Dataset entries
* * * *

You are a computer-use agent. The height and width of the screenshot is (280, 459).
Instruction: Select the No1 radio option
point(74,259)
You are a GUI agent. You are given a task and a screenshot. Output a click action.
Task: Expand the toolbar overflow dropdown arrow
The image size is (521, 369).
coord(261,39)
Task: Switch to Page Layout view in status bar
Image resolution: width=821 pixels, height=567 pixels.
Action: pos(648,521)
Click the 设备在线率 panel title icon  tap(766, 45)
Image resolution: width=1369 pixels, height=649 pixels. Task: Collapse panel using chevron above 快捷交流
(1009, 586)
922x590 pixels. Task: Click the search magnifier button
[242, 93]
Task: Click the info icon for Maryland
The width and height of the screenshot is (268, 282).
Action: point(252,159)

* * * *

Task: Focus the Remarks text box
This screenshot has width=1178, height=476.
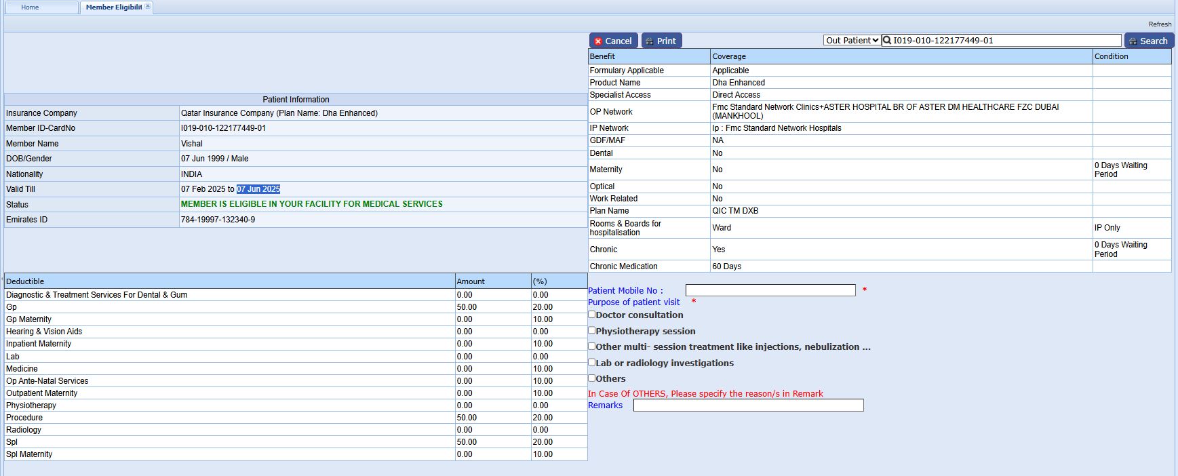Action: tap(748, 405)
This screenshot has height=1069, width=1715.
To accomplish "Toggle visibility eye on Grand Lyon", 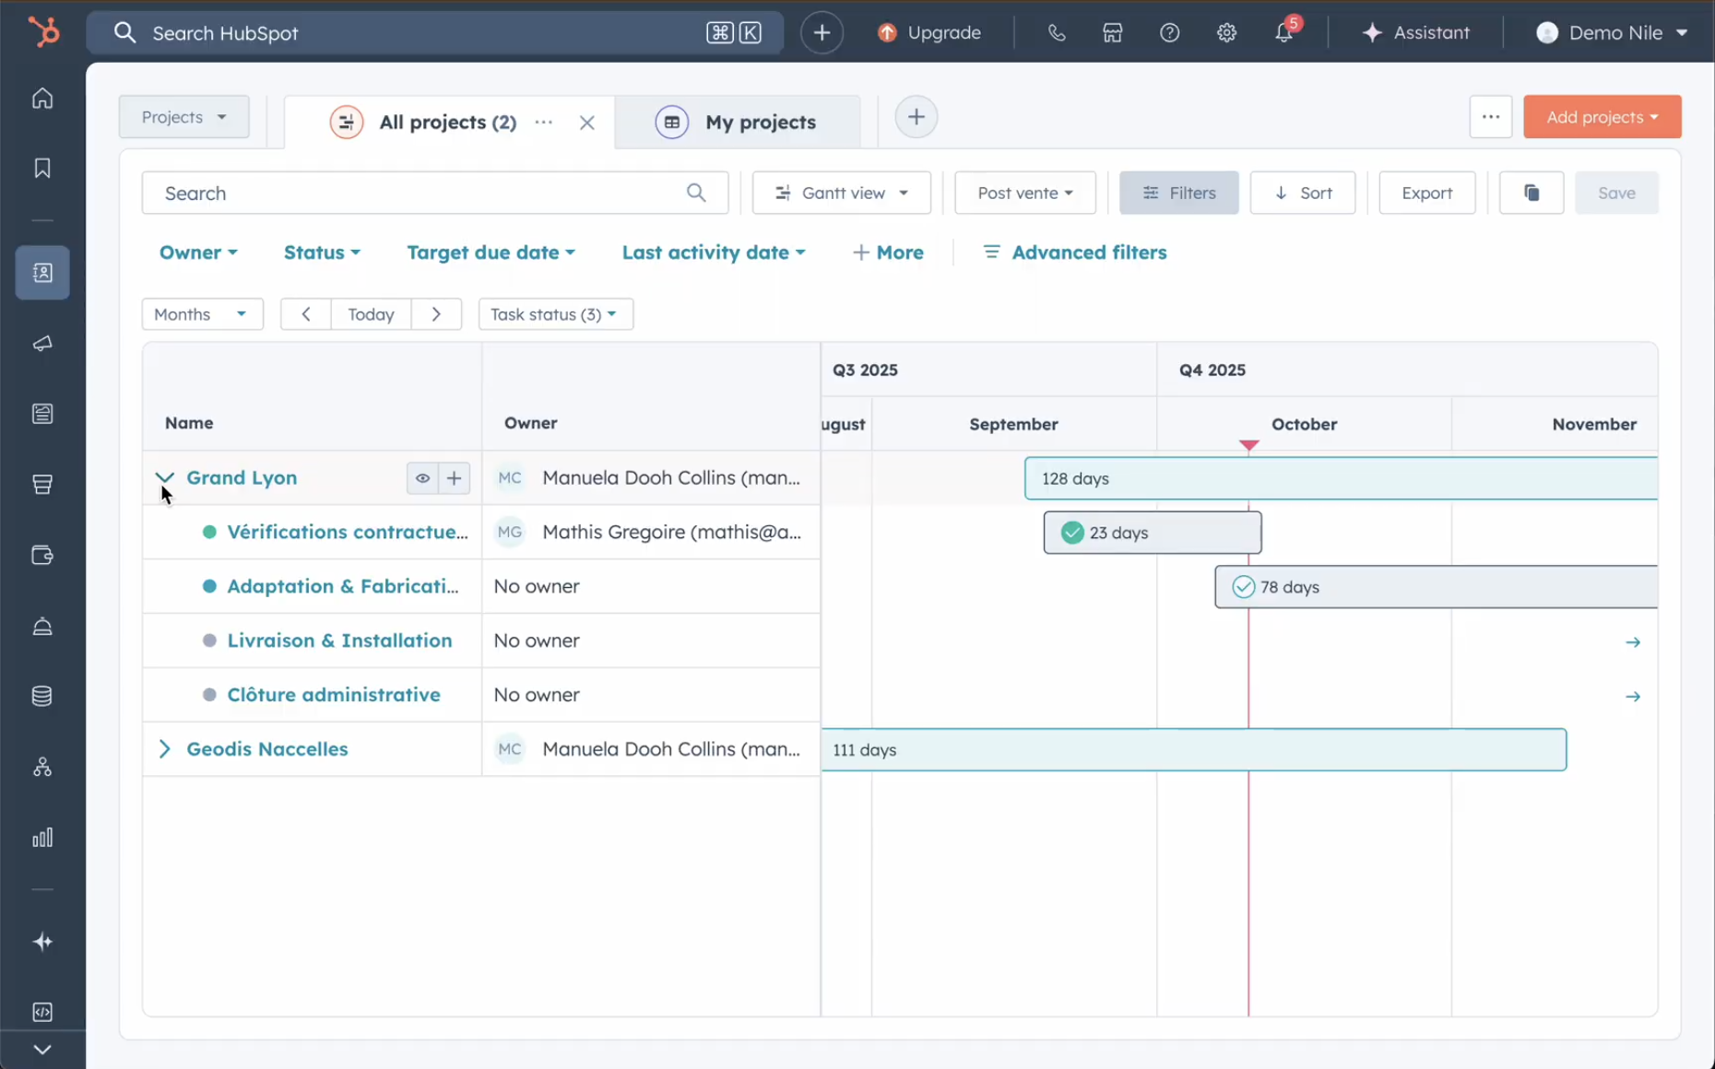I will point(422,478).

* * * *

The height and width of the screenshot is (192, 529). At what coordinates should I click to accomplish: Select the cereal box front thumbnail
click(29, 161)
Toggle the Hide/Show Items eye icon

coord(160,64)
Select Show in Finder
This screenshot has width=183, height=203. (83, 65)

* * * *

▸ **Activity**
Where a line in the records above holds the string "agent", it counts toward the total; give that total alone.

▸ **Task result**
2